■ Required tasks:
a) Answer these from the rodeo text:
(i) What date is given for the photo?
(ii) What place did the writer carry that grit into?
(iii) How old was Mason Peltin?
b) Copy out the rodeo text word for word, everything from "He’s my why." down to "me into Carney.".

■ Given text:
-- Begin --

He’s my why. Photo taken by me. June 4th, 2012.
To survive that world, you had to learn how to steady a storm. To show reverence to something that could crush you. That kind of grit rewires your instincts — and I carried it with me into Carney.
So no, I wasn’t just covering the rodeo.
I was inside it.
I crouched behind the announcer’s booth, camera rattling with each round of pounding hooves, practically swallowing the dust. I filmed riders like 15-year-old Mason Peltin — a young bull rider with fire in his eyes and dust in his lungs. He held on. He muscled through the full ride. And when the buzzer rang, he dismounted with a kind of earned humility that only comes from living the hard version of a dream.
Afterward, he smiled shyly and gave the kind of honesty you don’t often hear in front of a crowd:
“Don’t try bull riding. It hurts. You will get injured.”
But Mason wasn’t chasing adrenaline. He was chasing manhood. Honor. Identity. The kind of self-respect that lives in your bones after doing something dangerous, and walking away steady. And then — he raked barrels. He helped reset the arena. No bragging. Just belonging.
That’s what I aimed to show. That’s what I wanted my son to see.
Not just the spectacle.
But the soul.
The quiet strength. The generational pride that echoes in every gate latch and boot stomp. The sacred work of doing something hard and doing it well.

-- End --

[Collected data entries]
-- Begin --

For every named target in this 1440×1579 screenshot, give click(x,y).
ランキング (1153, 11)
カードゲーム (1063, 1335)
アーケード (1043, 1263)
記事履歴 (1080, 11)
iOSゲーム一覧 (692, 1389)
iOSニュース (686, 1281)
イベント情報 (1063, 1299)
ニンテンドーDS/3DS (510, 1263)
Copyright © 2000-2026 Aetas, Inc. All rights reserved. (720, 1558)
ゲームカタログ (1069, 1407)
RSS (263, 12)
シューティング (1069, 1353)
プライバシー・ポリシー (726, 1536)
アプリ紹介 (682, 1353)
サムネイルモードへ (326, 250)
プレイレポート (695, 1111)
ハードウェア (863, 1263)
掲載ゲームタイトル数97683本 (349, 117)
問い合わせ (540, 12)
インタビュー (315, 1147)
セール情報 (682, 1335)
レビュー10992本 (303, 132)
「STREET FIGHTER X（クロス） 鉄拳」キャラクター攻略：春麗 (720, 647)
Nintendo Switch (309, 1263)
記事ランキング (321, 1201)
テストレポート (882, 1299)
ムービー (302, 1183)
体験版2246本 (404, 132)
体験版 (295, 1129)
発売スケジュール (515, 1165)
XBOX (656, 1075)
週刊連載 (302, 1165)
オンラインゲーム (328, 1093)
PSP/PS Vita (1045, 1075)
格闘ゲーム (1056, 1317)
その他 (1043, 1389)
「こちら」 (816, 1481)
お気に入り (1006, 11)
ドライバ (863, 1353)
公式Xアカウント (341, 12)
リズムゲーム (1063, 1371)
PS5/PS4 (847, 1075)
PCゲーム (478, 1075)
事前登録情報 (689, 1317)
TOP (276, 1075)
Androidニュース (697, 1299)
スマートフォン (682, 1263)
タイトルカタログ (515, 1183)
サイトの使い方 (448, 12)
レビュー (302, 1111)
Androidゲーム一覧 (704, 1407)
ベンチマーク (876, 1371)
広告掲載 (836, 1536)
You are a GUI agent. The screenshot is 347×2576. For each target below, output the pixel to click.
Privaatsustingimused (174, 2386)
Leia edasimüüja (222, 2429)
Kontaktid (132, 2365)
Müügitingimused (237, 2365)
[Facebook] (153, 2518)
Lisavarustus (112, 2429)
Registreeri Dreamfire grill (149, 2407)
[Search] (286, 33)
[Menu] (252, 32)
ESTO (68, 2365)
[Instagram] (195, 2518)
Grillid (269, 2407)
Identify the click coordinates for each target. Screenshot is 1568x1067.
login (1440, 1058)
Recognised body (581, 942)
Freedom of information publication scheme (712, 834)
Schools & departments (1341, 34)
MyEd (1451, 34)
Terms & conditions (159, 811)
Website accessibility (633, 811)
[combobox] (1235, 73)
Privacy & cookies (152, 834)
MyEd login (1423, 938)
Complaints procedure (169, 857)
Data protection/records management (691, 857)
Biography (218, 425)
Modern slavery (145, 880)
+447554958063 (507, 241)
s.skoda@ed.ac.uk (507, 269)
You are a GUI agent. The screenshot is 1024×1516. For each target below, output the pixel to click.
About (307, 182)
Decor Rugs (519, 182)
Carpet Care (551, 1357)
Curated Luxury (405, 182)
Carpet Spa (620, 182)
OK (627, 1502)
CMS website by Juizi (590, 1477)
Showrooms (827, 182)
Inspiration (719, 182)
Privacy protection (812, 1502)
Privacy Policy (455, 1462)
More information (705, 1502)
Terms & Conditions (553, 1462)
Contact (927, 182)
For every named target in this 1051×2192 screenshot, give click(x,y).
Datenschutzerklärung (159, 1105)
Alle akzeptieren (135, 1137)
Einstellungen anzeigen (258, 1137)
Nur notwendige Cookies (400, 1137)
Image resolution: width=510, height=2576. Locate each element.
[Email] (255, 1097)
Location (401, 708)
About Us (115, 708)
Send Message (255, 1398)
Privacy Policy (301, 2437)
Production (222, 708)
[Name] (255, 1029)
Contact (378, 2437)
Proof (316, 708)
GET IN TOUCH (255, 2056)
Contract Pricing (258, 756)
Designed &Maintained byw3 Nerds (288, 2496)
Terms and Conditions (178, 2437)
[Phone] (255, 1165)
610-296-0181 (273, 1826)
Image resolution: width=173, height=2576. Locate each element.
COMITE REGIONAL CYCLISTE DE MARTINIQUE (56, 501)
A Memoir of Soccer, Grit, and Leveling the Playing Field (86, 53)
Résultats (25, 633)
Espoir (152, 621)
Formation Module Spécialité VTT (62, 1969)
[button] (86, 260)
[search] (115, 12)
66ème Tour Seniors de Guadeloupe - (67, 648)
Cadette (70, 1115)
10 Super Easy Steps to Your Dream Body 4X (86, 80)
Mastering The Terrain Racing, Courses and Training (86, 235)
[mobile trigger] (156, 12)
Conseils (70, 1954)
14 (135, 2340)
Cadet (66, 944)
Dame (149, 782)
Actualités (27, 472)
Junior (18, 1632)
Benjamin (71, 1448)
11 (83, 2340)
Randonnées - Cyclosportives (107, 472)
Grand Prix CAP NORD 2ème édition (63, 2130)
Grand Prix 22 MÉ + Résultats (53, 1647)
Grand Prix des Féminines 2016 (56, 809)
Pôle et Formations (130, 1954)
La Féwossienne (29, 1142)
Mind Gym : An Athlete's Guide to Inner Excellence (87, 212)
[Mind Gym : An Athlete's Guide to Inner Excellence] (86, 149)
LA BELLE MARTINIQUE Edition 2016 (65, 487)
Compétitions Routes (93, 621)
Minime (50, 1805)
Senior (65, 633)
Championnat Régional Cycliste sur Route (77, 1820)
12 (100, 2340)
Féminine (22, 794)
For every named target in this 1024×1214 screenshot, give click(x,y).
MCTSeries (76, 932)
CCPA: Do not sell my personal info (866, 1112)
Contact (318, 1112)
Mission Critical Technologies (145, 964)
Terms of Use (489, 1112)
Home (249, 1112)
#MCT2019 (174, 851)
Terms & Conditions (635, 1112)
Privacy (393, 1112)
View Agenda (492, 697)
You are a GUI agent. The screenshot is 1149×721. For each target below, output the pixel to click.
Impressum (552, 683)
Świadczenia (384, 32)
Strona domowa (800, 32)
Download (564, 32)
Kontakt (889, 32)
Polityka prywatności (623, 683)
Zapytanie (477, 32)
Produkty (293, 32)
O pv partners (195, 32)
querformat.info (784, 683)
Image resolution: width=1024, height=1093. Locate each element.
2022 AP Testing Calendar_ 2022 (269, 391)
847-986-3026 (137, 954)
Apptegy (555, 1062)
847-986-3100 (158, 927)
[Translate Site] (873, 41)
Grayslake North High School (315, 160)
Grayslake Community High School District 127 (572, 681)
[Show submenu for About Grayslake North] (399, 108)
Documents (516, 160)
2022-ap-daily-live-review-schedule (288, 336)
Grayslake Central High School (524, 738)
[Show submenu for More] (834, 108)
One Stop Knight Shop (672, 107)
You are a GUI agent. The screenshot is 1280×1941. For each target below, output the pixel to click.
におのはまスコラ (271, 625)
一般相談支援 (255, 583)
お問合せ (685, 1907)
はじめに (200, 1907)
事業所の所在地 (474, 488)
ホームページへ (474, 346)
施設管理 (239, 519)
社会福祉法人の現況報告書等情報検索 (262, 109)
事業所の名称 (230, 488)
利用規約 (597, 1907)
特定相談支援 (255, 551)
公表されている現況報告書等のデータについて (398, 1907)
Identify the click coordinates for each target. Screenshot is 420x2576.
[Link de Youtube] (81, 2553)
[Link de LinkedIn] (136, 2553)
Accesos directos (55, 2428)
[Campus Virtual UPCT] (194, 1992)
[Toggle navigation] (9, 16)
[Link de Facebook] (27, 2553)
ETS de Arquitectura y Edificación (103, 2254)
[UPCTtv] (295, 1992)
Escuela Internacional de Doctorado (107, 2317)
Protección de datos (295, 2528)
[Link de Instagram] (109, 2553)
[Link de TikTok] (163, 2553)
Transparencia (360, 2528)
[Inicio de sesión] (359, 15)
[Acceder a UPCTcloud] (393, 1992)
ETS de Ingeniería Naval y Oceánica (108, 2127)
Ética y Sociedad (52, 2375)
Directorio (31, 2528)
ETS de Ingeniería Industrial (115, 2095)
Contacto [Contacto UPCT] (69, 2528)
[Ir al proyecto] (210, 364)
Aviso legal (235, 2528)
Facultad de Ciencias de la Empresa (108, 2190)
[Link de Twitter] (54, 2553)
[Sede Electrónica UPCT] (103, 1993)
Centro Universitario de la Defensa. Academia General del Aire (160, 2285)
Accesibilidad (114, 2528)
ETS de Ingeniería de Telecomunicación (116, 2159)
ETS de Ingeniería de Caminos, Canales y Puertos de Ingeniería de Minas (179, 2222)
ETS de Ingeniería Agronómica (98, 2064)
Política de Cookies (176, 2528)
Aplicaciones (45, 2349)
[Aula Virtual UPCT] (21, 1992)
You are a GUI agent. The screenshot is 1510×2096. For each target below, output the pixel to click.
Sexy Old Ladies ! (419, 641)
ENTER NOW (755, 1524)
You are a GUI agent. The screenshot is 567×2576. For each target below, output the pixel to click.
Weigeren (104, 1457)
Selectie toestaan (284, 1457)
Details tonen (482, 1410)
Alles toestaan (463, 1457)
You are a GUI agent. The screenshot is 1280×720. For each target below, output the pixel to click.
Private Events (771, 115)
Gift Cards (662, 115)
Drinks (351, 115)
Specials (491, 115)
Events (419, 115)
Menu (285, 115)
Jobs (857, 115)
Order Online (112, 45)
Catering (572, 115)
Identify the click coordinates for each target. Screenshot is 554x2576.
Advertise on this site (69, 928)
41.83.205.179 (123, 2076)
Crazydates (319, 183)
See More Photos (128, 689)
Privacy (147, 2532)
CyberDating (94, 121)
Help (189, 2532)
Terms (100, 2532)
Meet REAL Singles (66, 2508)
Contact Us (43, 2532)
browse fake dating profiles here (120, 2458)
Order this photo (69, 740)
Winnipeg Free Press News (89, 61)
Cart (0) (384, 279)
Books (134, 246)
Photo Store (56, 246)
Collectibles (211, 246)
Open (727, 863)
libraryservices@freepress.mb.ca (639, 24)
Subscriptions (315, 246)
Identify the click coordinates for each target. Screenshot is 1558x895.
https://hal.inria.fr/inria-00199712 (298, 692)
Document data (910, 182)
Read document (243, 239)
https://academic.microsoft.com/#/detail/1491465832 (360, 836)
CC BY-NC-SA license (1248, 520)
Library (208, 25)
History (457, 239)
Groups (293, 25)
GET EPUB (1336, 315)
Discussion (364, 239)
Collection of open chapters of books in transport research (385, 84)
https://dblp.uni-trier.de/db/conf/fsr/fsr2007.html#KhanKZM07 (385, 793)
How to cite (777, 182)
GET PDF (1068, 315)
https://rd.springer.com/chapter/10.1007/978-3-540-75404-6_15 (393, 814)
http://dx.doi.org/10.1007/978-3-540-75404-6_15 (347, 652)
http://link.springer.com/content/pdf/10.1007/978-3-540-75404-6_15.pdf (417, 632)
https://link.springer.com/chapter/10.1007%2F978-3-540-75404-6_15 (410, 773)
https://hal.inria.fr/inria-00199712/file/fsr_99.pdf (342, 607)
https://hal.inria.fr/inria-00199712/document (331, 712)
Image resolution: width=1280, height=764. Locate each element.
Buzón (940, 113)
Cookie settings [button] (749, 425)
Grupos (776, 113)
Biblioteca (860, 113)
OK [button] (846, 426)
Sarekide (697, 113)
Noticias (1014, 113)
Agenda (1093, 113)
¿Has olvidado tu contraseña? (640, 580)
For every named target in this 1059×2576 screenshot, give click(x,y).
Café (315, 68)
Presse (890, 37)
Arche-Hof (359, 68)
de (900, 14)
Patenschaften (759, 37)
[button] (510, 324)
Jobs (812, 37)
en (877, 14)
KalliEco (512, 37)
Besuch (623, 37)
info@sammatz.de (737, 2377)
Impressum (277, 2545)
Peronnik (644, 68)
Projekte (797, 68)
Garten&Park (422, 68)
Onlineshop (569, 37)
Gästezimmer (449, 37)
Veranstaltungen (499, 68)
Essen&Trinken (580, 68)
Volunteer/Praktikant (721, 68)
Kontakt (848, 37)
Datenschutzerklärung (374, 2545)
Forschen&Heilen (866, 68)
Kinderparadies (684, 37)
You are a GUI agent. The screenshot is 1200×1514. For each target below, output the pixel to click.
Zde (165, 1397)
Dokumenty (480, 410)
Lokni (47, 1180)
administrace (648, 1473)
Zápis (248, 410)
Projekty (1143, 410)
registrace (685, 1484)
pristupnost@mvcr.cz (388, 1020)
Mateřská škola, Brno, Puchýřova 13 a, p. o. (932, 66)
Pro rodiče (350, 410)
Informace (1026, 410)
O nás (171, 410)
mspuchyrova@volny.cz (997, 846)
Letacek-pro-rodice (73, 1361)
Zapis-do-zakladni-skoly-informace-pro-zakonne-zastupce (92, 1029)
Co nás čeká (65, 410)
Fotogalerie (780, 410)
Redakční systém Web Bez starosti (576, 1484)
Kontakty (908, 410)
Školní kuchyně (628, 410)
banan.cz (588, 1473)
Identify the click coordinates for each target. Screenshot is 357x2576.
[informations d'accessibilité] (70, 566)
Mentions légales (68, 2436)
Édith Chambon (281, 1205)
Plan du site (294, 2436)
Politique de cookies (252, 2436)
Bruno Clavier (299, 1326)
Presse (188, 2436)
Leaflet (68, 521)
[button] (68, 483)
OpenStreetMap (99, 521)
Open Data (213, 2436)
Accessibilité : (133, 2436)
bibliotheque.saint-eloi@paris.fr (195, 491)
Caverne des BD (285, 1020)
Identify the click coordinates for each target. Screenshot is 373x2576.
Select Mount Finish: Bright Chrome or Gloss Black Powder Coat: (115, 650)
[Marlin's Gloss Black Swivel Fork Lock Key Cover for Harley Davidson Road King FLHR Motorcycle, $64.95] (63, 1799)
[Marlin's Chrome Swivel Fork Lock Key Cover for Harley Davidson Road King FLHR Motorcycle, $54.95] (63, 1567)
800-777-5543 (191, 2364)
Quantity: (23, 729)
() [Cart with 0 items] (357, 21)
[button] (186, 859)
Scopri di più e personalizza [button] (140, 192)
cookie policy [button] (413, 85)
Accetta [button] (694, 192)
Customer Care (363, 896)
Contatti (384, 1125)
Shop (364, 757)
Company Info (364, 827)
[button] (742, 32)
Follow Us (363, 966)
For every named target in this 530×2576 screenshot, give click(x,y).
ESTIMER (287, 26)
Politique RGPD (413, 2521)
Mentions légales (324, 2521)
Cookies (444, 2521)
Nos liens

-- End --

■ Answers by task:
a)
(i) June 4th, 2012
(ii) Carney
(iii) 15

b)
He’s my why. Photo taken by me. June 4th, 2012.
To survive that world, you had to learn how to steady a storm. To show reverence to something that could crush you. That kind of grit rewires your instincts — and I carried it with me into Carney.